I’m assuming this is an experimental film, but for that matter; is Koyaanisqatsi an experimental film? Or is this a documentary? Again, the ambiguity of cinema. Now, although it is a really interesting film, I got to attribute part of my excitement to the music from “The cinematic Orchestra” which I dare yo say builds 50% of the film, maybe less, but I remark; music is really important in this types of films.
From the usual film-making aspect (sound, acting, lightning, etc) there’s not much to talk about. Editing is the major thing; Vertov tried to join two clips together and make them relate in some way, and the film is built over that, lots of non-related clips that are somehow related, with the man with the movie camera in the top layer.

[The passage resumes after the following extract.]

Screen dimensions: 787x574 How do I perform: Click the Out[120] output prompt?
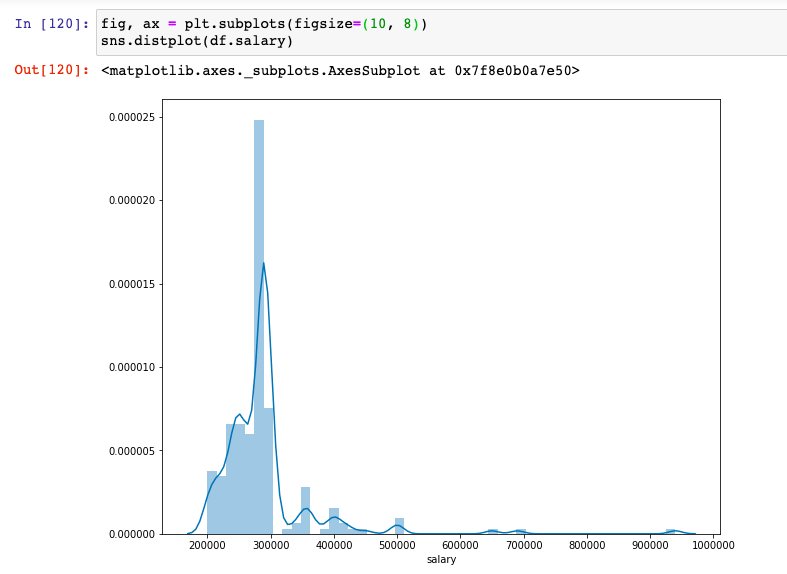pyautogui.click(x=52, y=70)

It probably would not have been very exiting to watch the entire film without music. Now, why the “Man with a movie camera”? That man is Vertov, for all I know. The film could exist without having the shots of the man. I’m guessing that Vertov thought the film would need some kind of narrative consistency for the viewer to attach onto, otherwise the film would be complete chaos, it would make no sense. OR it was his self cameo, or a cameo to film-making in general, with the man going around filming everything in a very curious and passionate way. One aspect I cant ignore is the use of the the split-screen, it appeared a couple of times during the film. I, of course, thought of my Senior Project where I also used split-screen (unlike Godfrey Reggio). It is...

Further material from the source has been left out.